FCN-A mediates the inflammatory response and the macrophage polarization in Aspergillus fumigatus keratitis of mice by activating the MAPK signaling pathway.

Abstract

Fungal keratitis (FK) is a severe corneal disease that may cause vision loss. Previous studies indicate that the innate immune response produces the most effective anti-Aspergillus immune resistance. Ficolin-A (FCN-A), a soluble pattern-recognition receptor (PRR) family plays an important role in the innate immunity. In this study, we aimed to study the role of FCN-A in the A. fumigatus infected cornea.
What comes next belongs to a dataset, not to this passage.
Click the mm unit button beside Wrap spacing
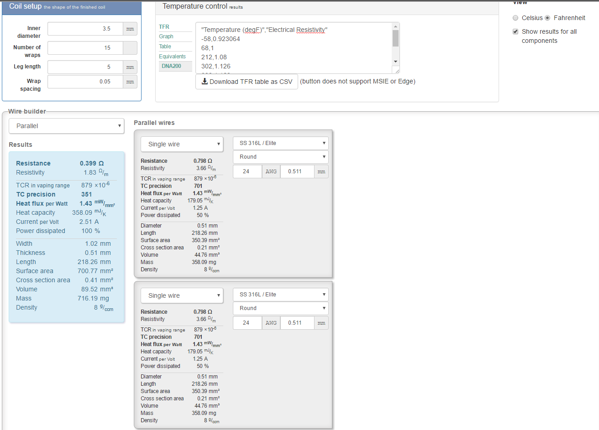This screenshot has width=599, height=430. [x=130, y=82]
Here for the first time, we reported that the expression of FCN-A increases after A. fumigatus infection in the cornea of mice. Then, our results showed that the down-regulation of FCN-A reduced the inflammatory response of the cornea infected mice and decreased the expression of the TNF-a, p-p38, p-JNK. We also found that FCN-A can affect the recruitment of macrophages in the cornea of mice with A. fumigatus keratitis. In the mouse model of A. fumigatus keratitis and the A. fumigatus stimulation of RAW 264.7 cells, knocking down of FCN-A expression promoted the macrophage polarization toward M2. Furthermore, we observed that both the p38 and JNK inhibitors pretreatment decreased the proportion of M1/M2 in RAW 264.7 cells. Taken together, our data provide evidence that FCN-A participated in the inflammatory response of A. fumigatus keratitis in mice. Moreover, FCN-A mediates the inflammatory response and the polarization of the macrophages by activating the MAPK signaling pathway in A. fumigatus keratitis.